The president's plea for his top domestic priority, which faces an uncertain fate after nearly a year of work in Congress, earned him huge applause. He said the drawn-out effort has cost him politically, and also has undercut the standing of Senate Majority Leader Harry Reid of Nevada.
Obama was in Nevada to help the Senate leader survive a tough re-election fight this year - a race that could have a big impact on the balance of power in Washington and the fate of Obama's own proposals on health care and beyond. Obama needs to protect every vote he can in the Senate if his own agenda is to succeed.
"Health care has been knocking me around pretty good," Obama said. "It's been knocking Harry around pretty good."
But the president suggested that was due more to misinformation about the plans than to general unpopularity of the overhaul, and he defended the Democratic bills that have passed both houses of Congress, but have not been reconciled into one piece of legislation.
The president's bipartisan summit is being held Thursday.
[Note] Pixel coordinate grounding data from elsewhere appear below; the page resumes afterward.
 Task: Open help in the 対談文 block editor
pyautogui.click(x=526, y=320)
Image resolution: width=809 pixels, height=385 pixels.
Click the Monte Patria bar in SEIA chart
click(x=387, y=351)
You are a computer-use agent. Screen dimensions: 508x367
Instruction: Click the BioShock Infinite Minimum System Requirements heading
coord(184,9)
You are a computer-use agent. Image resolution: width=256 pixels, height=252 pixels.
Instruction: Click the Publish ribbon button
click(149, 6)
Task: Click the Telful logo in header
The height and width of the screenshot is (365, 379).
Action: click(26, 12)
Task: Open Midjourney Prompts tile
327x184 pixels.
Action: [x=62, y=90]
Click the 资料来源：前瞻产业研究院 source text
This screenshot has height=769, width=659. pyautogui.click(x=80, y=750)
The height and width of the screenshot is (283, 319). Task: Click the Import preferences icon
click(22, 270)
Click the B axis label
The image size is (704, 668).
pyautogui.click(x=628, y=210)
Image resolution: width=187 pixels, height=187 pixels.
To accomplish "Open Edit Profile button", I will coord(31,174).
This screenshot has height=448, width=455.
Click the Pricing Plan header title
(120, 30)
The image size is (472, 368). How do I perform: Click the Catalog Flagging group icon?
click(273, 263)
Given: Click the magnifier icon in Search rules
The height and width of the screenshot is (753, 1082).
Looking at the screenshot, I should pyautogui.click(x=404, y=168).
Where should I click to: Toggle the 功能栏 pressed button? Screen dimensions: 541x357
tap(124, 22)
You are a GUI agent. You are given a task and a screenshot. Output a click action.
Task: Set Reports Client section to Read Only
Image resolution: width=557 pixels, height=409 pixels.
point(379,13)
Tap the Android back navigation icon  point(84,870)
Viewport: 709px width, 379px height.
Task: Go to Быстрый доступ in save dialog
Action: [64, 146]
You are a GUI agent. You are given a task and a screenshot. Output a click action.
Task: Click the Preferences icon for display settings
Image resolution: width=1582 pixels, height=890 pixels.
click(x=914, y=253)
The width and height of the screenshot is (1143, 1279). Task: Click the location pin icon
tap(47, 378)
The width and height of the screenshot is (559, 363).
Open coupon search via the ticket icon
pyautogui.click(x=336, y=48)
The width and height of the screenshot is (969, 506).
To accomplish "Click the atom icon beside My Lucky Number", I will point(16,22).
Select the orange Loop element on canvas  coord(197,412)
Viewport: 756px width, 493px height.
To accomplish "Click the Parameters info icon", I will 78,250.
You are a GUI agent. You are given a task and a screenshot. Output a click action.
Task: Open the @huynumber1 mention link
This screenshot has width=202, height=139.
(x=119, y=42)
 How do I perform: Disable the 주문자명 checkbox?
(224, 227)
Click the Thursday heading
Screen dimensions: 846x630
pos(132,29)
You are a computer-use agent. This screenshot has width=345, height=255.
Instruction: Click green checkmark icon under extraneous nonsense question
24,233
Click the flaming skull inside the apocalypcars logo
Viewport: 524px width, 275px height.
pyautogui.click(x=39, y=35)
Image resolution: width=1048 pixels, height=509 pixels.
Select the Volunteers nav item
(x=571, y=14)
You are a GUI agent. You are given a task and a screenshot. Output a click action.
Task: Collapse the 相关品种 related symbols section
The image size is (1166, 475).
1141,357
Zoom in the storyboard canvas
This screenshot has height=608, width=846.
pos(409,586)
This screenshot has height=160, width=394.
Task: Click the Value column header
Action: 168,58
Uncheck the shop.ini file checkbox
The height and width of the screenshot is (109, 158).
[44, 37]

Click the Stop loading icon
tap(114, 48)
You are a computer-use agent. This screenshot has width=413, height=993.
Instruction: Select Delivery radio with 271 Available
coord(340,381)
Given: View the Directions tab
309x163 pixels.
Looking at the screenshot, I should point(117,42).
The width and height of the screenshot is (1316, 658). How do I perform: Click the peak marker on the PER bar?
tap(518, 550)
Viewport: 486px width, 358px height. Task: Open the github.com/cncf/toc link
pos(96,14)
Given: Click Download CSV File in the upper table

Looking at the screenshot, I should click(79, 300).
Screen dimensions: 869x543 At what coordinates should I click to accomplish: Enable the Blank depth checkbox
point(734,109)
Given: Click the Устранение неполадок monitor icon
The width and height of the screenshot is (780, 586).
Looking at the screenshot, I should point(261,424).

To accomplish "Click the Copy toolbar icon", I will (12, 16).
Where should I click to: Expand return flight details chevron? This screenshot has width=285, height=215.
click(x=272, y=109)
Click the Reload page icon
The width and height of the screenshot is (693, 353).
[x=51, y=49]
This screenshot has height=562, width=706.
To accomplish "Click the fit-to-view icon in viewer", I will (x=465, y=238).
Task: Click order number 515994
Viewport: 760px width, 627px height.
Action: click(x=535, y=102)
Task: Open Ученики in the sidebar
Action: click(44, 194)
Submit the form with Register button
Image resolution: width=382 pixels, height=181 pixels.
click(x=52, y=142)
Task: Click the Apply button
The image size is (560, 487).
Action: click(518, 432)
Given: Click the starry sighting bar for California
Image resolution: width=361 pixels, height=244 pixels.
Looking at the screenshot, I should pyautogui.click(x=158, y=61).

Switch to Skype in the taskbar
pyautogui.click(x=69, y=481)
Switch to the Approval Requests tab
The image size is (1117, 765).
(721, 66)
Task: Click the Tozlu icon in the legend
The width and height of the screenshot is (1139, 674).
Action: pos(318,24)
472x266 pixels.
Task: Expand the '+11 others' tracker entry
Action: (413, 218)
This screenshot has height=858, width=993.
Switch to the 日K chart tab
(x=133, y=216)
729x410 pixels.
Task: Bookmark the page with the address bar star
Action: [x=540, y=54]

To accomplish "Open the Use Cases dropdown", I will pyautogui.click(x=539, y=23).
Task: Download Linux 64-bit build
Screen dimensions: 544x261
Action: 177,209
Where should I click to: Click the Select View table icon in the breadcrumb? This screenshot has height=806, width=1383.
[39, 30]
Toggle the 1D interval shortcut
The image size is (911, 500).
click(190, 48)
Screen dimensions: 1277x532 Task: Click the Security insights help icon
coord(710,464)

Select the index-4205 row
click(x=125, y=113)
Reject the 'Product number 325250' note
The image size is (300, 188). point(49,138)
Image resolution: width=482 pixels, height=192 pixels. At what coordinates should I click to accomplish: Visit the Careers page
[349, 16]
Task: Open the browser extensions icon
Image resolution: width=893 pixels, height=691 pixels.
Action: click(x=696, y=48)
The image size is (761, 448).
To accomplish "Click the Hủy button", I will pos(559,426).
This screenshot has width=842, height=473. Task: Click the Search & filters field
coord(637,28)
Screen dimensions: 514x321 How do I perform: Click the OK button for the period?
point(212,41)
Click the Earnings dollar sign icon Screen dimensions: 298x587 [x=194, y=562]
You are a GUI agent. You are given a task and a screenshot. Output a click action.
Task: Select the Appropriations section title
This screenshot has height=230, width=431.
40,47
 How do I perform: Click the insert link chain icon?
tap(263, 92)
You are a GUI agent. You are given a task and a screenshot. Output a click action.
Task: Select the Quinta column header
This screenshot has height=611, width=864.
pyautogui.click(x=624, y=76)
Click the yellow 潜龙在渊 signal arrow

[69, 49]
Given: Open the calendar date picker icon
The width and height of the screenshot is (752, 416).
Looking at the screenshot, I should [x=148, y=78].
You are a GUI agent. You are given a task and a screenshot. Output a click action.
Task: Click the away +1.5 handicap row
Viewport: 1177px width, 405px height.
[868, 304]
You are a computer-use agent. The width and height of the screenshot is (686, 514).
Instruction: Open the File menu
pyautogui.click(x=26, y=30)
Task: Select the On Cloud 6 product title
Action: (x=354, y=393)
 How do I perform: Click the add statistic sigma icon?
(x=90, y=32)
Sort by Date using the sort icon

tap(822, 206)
He dared Republicans to present a proposal addressing the uninsured and rising medical costs, rather than merely saying no to Democratic approaches.
But the summit approaches with hardly a feeling of cooperation. Senate Minority Leader Mitch McConnell said Obama and the Democrats are offering "a partisan bill devoid of support from the American people."
The Nevada appearance was billed as focusing on the economy but turned into an extended campaign plug for Reid, seen as one of nation's most vulnerable incumbents in the November elections. Reid introduced Obama and then sat behind him, basking in each applause line.
Obama wrapped his arms around Reid at the start of the event and embraced his work throughout. The president rarely missed a chance - on the economic stimulus plan, on health care, on the effort to regulate big banks - to put himself and Reid in the same sentence.